Last week I gave a presentation at the Pericles conference Acting on Change: New Approaches and Future Practices in LTDP in London. This is what I told during the panel about OAIS.
OAIS as a cage?
Is the OAIS standard a cage, with the preservation archive inside as a captivated bird? With clipped wings, unable to fly away, but kept inside by the functional model, the data model and metrics in OAIS and the related standards like the audit and certification standard?
OAIS is out there for 20 years and we cannot imagine where digital preservation would be, without this standard. It is like a life safe vest: you can always cling to it, to discuss preservation by naming the related functions and meta data groups. The terminology is our Esperanto in the DP world.
But not for everyone. New comers or people that work in small teams on digital preservation (and who does not feel every now and then that he or she works in isolation?) especially however often find OAIS intimidating and complicated and difficult to explain to outsiders. The language is not so accessible despite that every one around them seems to understand it. The standard lacks a link to implementation, to a translation they can use in their daily practice, but when they raise this point in despair, they get the reply: it is a conceptual model, not an architecture for implementation.

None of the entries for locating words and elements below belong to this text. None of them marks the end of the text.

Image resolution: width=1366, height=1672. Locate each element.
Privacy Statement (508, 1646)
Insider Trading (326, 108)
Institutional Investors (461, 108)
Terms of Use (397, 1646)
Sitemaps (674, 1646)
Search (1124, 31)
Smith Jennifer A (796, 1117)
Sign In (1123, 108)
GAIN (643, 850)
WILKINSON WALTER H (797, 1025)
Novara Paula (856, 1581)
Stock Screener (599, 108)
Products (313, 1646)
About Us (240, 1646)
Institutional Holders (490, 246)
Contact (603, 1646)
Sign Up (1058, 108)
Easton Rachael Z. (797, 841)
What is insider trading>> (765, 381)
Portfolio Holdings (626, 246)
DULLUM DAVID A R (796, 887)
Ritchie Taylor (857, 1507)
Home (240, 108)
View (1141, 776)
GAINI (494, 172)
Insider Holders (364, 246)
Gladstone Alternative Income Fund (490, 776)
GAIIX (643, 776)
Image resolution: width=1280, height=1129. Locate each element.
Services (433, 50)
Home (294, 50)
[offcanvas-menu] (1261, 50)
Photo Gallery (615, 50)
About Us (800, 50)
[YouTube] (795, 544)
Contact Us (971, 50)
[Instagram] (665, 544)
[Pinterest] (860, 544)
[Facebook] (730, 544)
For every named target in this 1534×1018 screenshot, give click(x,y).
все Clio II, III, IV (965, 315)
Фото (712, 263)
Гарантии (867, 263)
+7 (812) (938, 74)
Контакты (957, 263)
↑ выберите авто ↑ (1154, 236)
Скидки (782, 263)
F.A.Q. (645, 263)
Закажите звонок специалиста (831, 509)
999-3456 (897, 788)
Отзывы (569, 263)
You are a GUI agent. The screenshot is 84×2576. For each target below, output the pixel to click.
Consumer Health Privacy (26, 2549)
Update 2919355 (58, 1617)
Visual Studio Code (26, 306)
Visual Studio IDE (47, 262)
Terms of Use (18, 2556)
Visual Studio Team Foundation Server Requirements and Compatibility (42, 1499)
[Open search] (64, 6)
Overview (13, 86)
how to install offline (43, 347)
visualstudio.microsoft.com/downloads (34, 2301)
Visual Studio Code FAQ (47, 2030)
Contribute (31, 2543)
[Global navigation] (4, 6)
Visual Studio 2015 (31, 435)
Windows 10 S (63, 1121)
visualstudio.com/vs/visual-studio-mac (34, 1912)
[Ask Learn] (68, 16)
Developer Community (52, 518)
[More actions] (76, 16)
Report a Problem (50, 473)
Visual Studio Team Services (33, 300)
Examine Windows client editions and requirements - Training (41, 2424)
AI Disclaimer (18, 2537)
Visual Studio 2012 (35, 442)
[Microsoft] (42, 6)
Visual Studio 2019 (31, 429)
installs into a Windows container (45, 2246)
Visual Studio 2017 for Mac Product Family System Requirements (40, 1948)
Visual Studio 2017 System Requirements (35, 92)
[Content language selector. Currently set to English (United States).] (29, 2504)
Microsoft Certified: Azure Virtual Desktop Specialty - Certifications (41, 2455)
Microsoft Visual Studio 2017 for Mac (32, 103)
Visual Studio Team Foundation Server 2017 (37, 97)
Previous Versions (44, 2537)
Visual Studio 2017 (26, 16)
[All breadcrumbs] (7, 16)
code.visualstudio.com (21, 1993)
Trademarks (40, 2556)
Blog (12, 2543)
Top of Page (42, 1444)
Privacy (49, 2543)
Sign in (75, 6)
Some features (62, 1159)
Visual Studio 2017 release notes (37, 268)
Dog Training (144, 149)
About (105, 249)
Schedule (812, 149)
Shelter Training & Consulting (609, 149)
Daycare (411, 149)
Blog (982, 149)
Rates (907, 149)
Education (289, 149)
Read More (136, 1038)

In my opinion OAIS is basically a lot of common sense put into a standard. The essence of OAIS consists of the not always explicitly repeated thoughts and starting points behind the standard. Part of it is reflected in a short piece in the beginning of the standard: the responsibilities of the archive. Phrased in somewhat abstracts terms it basically describes the self confidence an archive should show to its producer – we will take care of it and we know how to do this, but you as producer should enable us to the maximum to do it.
At the other end these responsibilities stimulate the preservation archive to develop a careful way of thinking about the consumer of the preserved objects: not only the contemporary users but also future users. How can the preservation archive meet their requirements in an optimal way?
The responsibilities paragraph reflects in my opinion the “spirit of OAIS” . Keeping this “spirit” in mind will offer you a way of dealing with the standard without constantly asking yourself “do I comply to the letter with the standard”.
Still however we have the problem that there is a gap between the OAIS standard and a practical implementation. The audit and certification standard, ISO 16363, is meant to explain how compliance can be achieved, at least this is a first attempt to describe this. I myself participated in writing this standard with the intention to turn the abstract OAIS concepts into a more practical approach: hence why we added the “evidence” paragraphs, hoping that people were able to recognize their own organisations and way of working in it.
Many organisations are using this standard to assess their own organisation, with no intention to start a certification process, but with the intention to get an answer to the question Am I doing it right? The same way you could use the DIN standard or the recently renewed DSA standard.
So rather at looking at the OAIS standard as a set of prescriptions and a cage in which we are imprisoned, I would like to see OAIS as a guide.
OAIS as a guide
A guide and a conversation piece, like you see these birds doing: twittering and chirping. Birds like us, representing the preservation archives, talking to each other, freed from the cage.
I have been in several panels about OAIS, not only where English was the official language but also with Dutch and Belgian participants (and language does matter!). High on the wish list of every participant is information, the opportunity of peeking over the wall, knowing how others are doing it, distilling from these examples their own approach. How have other people in the same domain solved some issues? What does an AIP looks like of an organisation with similar content in their archive?
In my opinion there is a task for the preservation community to evaluate regularly whether the standards they are using are still relevant in the changing environment. In order to be able to do this, we need more than a regular 5 year review. We need a continuous debate, like birds do at 4 o‘clock in the afternoon, telling each other that they are still alive and well and have a safe shelter for the night.
We need evidence that the implementations of OAIS are really the best way to do digital preservation – for a variety of domains and a variety of digital objects. We need practical implementations, we need an overview of arguments and we need proof of what worked and what did not work. Based on these practical implementations we can adapt standards, together. Similar like they do with the Premis standard.
And there is an opportunity to do so with OAIS as well, in a more or less structured way.
A group of people related to DPC tried to make OAIS more of a conversation piece, by setting up a the DPC OAIS community wiki. Everyone in the digital preservation community is invited to put his or her thoughts related to the practical implementation of OAIS and start the discussion here. We would welcome evidence like documentation and questions and answers. Our vision is to make this a central place where you can find practical information around our preservation standards, starting with OAIS. I hope to meet you there.